Went to the beach today, still have sandy legs. There were jellyfish in the water, the sky was a world of colour, the ocean an impossible blue, the friend I was with impossibly sweet, the moments drawn out an surreal. I will go again tomorrow. There is some soul connection there, at least for me, were I to believe in the soul, which I don’t of course. Some kind of deep truth.
I learned that in our ancient past, this is the primary way in which we spread across the globe. The coast provided an environment that was more consistent and stable for us, we walked from beach to beach to beach over the last hundred thousand years, eating clams and fish, making sandcastles, making love, swimming and killing each other in front of the wild and terrifying oceans.

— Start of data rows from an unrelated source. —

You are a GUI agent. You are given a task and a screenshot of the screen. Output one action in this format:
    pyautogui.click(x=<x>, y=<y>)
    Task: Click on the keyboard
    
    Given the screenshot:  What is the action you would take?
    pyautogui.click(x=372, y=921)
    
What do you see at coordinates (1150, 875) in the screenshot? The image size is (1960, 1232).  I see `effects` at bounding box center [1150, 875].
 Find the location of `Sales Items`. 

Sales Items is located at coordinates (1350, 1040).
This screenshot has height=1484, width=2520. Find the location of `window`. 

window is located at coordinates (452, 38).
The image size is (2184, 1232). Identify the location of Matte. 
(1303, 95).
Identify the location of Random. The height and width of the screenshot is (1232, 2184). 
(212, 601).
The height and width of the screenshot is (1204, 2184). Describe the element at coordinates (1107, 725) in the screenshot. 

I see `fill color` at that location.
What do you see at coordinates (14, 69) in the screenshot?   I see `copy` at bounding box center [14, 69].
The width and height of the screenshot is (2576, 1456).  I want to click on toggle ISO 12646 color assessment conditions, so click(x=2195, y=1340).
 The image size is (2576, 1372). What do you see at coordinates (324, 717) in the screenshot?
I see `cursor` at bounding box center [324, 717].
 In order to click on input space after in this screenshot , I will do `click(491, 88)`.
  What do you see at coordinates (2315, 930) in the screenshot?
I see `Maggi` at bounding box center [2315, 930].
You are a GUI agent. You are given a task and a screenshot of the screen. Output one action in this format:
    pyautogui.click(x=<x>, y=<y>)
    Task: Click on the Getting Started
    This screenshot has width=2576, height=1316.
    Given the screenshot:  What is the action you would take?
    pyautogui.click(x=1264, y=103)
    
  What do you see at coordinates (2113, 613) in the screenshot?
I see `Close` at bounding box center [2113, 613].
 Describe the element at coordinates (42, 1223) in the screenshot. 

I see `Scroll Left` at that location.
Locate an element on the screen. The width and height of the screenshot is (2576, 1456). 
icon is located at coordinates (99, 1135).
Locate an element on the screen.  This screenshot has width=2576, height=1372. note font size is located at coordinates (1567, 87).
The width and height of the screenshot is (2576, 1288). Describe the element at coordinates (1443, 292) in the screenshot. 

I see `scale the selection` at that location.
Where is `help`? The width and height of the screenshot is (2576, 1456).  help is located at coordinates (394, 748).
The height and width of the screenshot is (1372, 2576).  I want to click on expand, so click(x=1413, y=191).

Making Gods of the waves.
So in the weight of our ancestral evolutionary memory, we are beach living, sunburnt. I think that this draws us back, and perhaps always will.
May I never, never ever, live inland.
I forget, I neglect to believe, that my work often works, that it moves people, that they want to buy it. I have booked a show at Little creatures, which is a pub built inside a brewery factory – which sounds awful but is in actuality really very cool. I was showing my folios to the manager (owner?) and he said that it would be an honour to have my work there. I need this, I need these things, their promise of reward, I rely on praise as of course I doubt and doubt everything that I do. I think that everyone does, with everything, sure, I do, but… I need it, in my work, I cannot tell myself that it matters and believe it. I have never been able to, though the conviction is there in my mind it does not bear the weight of another’s, anyone’s, praise. It does not exist in my heart. I have to fool myself every day to keep going. I think that it is like this for any creative person’s, well anyone’s work and life. Tell me that it matters, that I, literally me, the actions of my hands and fingers and words, my thoughts and hopes and love, make a difference, tell me tell me tell me…
I still feel guilty when someone gives me money for a painting. I have always been poor, I tend to think “wow… hey, don’t you need this?”
My poverty is not hardest now, it’s true. But there are some aspects of it that ARE. When I was younger, it seemed like pretty much everyone was poor, all my friends were, that’s for sure, students and musicians, DJ’s, artists like me. It was more difficult when I was younger, often I was too proud to ask my parents for help, and yeah, I literally starved for a while, actually got SCURVY, can you believe it… you can only live on potatoes only for so long. Plus I drank any money I had. What sucks more is that I ain’t 20 any more, and my friends, even the ones who burned a good decade of their lives partying and drinking and taking drugs like me (though I was always pretty chickenshit when it came to the drugs part) have finished their degrees and have jobs. Real jobs, where they get paid enough to buy like houses and cars and things like that. Several of them are thinking seriously about children. I mean… I find it hard to think seriously about buying lunch. From a financial point of view.
Hm, I just blew $15 on petrol. Now I will have to stick to International Roast, the SPAM of coffee, the scrapings from the floor of the crappy coffee types that they make. I do need the petrol I suppose, and coffee makes far less difference to my life than being able to GO PLACES. Still. The worst part is that I am in my thirties and still have to ask my family for money. I hate doing that. Everything else I can live with, but I feel like a complete loser when I have to ask. Like maybe I should give up and go and work in a supermarket which my fine arts degree qualifies me for.
Oh well, what the hell, sang Mcwatt. I am rambling. And bitching. I will stop now. My life is really really good, really. I get to PAINT ALL THE TIME YEAH!